I’m looking at running a PbtA game (either AW, Monsterhearts or Monster of the Week) on a friend’s PbP website, but…

I’m looking at running a PbtA game (either AW, Monsterhearts or Monster of the Week) on a friend’s PbP website, but…

I’m looking at running a PbtA game (either AW, Monsterhearts or Monster of the Week) on a friend’s PbP website, but a previous experience of running MotW over IRC has left me uncertain about running *World games in online text-based format.

I know there are plenty of PbtA games run as PbPs though, so it’s definitely doable. Does anyone have any tips for a newbie MC about running PbtA games over PbP? I’d really appreciate the help!

7 thoughts on “I’m looking at running a PbtA game (either AW, Monsterhearts or Monster of the Week) on a friend’s PbP website, but…”

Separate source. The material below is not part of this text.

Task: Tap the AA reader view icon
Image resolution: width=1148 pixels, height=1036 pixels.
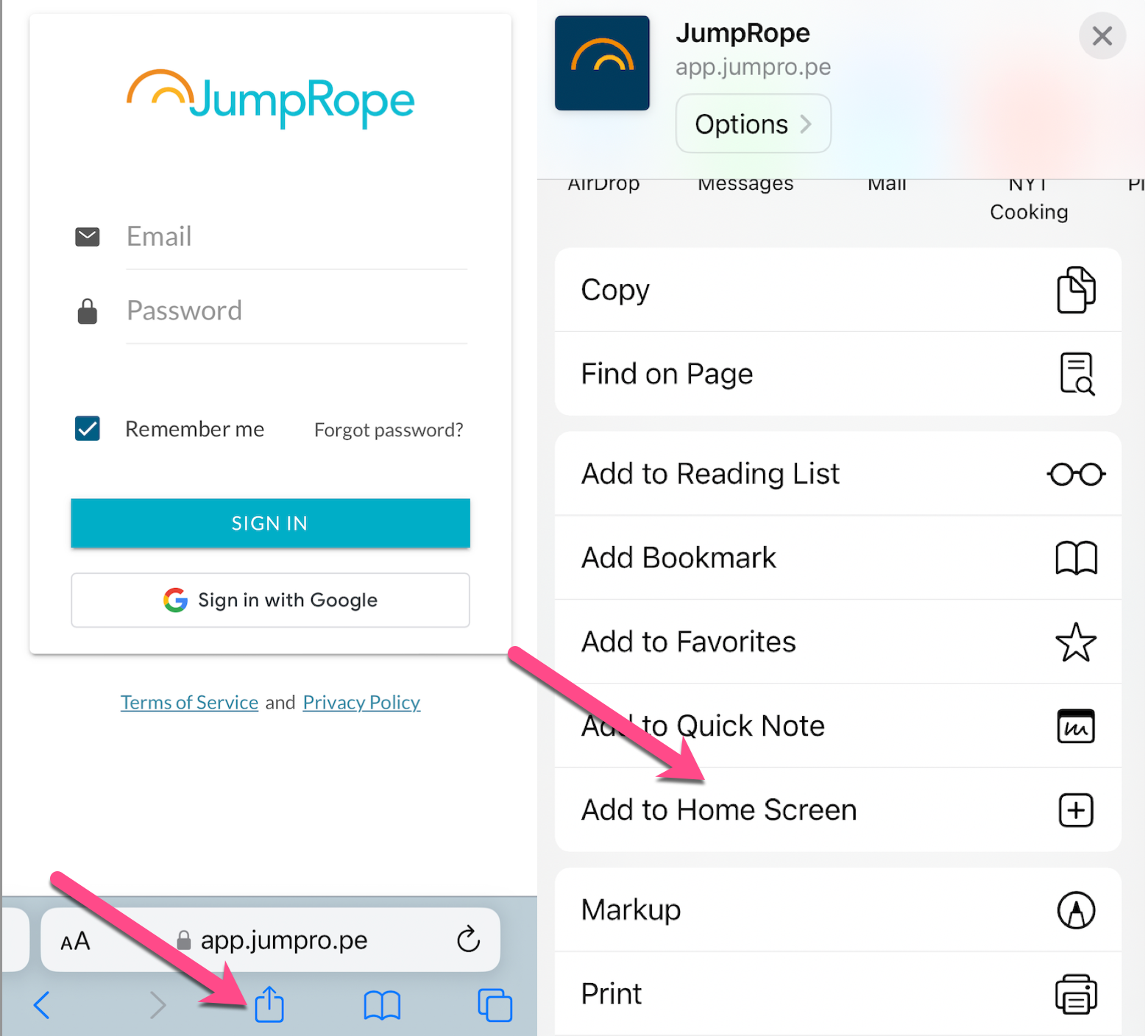Action: coord(74,940)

  1. For general advice on how to run any play by post I wrote this recently

    http://ramblingsofjacobanddelos.com/2015/03/02/i-play-by-post-and-so-can-you/

    As for *World PbP advice:

    Come up with a consistent way to roll dice. Decide if you want to (As the MC) ask for rolls, or can the players just decide what makes sense and go ahead and roll without checking with you first. If you can check the forum whenever and will do so a bunch during the day, then I’d go the former, but if you only check once or twice a day, I’d suggest having them roll the moves without a prompt. This will speed things up and you can always go back if someone derps up and rolls the wrong move.

  2. Develop a cautious approach to Read a Person, particularly players reading other players. Meaning, players should not wait to divulge information about their characters motivations or feelings, as that constitutes 90% of what players can post about. Just don’t feel bad if the Read person moves get neglected. 

  3. The very basic level of how I MC Apocalypse World on PBP:

    Gather a group of excited players.

    Have a conversation about expected post rates.

    Opening scenes – split them up into singles or pairs (I do this in separate threads, oen for each scene, stolen from Christopher Weeks)

    As scenes progress, cross PCs over with each other and have events from one scene affect the others when possible.

    Sometimes bring them all together, for a brief action. I don’t have “big scenes” last long, or slow posters will cause the scene to crawl.

    Mix the singles and pairs around so everyone gets scenes together.

    When I MC, I imagine I’m the editor-in-chief at a comic book publisher. I look at each PC as the star of their own comic, and I run with their stories until there are events that impact the others. This allows for asynchronous play and posting, and it keeps me active. Then I do my best to rah rah between scenes to help motivate players to keep up on the other threads, but it isn’t required. The rah rah happens in a thread called Table Chatter or the like.

    Sometimes there will be issues with timelines, but a willing and eager group can work through and around that.

    Also, it’s helpful to have non-forum methods of contact with each player so you can reach out to them about posts, ask questions, check in, that kind of stuff. The primo method I’ve found is having a GChat going with the whole group, it’s awesomely fun.